FOMC brings out the USD bulls

September 21, 2017

Article by ForexTime

FOMC led the market today as all eyes turned to Janet Yellen and the current thinking behind the FED for monetary policy. Markets were not left with any disappointment as expectations rose that there will be in fact a December rate rise as the FED that the median projection for the federal funds rate is 1.4% in 2017 and 2.1 at the end of next year. In addition to this, the FED also believes that inflation will rise in the wake of the recent hurricanes in line with heavy gasoline consumption putting pressure on prices. This would move it to within the 2% target rate and open the floor for another rate hike in December. The FED was also quick to announce that it will be kicking off its balance sheet normalization programme in October with outflows of $6 billion a month so markets can stomach it. This has restored a large amount of confidence in the US market system and as a result USD bulls are back in vogue for the time being.

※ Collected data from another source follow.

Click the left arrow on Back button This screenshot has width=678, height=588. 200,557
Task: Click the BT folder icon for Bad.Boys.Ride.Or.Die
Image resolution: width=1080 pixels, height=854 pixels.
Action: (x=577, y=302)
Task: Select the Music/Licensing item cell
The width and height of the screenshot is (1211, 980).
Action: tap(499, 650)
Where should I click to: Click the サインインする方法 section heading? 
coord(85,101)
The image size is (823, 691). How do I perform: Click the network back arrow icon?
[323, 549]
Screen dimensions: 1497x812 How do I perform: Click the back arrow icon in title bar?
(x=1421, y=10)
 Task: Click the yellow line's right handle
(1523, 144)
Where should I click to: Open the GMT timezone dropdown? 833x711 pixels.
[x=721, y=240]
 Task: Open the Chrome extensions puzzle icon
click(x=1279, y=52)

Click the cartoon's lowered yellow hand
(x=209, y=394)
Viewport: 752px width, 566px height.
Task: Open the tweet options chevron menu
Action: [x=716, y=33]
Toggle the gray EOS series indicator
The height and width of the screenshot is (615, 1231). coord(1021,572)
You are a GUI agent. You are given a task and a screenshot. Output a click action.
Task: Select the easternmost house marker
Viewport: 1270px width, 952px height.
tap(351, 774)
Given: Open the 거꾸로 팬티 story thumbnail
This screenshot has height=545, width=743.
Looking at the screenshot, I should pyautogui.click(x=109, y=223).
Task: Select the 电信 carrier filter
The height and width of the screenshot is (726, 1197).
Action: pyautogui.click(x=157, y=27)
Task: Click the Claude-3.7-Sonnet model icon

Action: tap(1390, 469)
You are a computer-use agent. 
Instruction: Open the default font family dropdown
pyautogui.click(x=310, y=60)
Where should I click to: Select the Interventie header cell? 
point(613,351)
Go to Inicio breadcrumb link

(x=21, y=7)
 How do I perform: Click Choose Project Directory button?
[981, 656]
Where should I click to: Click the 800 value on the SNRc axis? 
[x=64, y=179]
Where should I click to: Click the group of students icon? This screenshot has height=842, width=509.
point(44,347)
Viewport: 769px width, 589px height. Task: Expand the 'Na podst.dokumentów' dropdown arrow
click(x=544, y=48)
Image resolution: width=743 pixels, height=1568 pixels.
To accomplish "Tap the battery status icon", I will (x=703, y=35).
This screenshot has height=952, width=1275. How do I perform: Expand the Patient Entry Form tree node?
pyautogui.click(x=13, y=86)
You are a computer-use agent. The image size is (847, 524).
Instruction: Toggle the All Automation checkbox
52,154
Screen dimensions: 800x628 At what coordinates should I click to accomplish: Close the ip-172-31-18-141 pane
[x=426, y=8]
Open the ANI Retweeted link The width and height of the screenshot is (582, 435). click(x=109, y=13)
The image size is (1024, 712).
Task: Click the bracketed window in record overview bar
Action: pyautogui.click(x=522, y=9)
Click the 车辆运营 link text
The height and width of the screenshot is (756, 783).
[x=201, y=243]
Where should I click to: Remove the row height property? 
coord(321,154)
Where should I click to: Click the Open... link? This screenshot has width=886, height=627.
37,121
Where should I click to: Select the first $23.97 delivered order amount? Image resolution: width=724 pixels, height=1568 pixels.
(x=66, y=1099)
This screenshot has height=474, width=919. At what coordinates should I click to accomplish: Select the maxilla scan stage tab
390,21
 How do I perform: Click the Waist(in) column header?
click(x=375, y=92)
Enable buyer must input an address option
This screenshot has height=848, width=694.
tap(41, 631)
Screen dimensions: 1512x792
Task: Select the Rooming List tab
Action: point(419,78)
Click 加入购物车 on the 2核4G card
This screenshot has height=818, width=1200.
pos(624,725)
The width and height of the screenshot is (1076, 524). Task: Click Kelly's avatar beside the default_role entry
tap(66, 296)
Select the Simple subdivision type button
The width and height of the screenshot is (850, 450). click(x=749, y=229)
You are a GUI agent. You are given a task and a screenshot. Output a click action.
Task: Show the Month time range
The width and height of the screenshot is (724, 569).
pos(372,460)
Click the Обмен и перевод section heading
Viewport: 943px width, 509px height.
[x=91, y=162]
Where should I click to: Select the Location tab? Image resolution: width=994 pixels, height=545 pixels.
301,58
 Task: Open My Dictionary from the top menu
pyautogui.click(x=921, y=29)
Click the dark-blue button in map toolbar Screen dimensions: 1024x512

This can be more evidently seen on the USDJPY which has been surging up the charts on the back of the USD strength and of course the Japanese election to be set soon, which has caused Yen weakness. For me the USDJPY is going to be a catalyst for further change as you’ve got USD bulls looking to steam back in and Yen bears looking to take a swipe, all in all, creating the perfect storm. The USDJPY has thus far cracked through yesterdays resistance and pushed up past the 200 day moving average which is acting as dynamic support. The next levels of resistance can be found at 113.257 and 114.258, with the potential to extend further. Support levels can be found at 110.256 and 109.050, however these are unlikely to be tested unless we see some very bearish data out of the US in the short term.

Gold has been slipping down the charts as of late as North Korea fears start to subside and as the USD continues to strengthen. This is in part due to the recent events from the FED which has signalled a stronger US economy, I’m a firm believer in metals but only when markets are skitterish and looking to hedge risk and at present we are not getting that sort of political or global environment at all.

Gold has been a technical bear at present with strong moves down the chart to support at 1295, and further potential to swing lower to 1281. Resistance levels can be found at 1313 and 1327, but at present I don’t expect these levels to change very much at all. In fact I would expect them for the most part to be quite strong and hold against upward movements, unless we had some sort of political crisis or massive weakening in the USD which seems unlikely at present.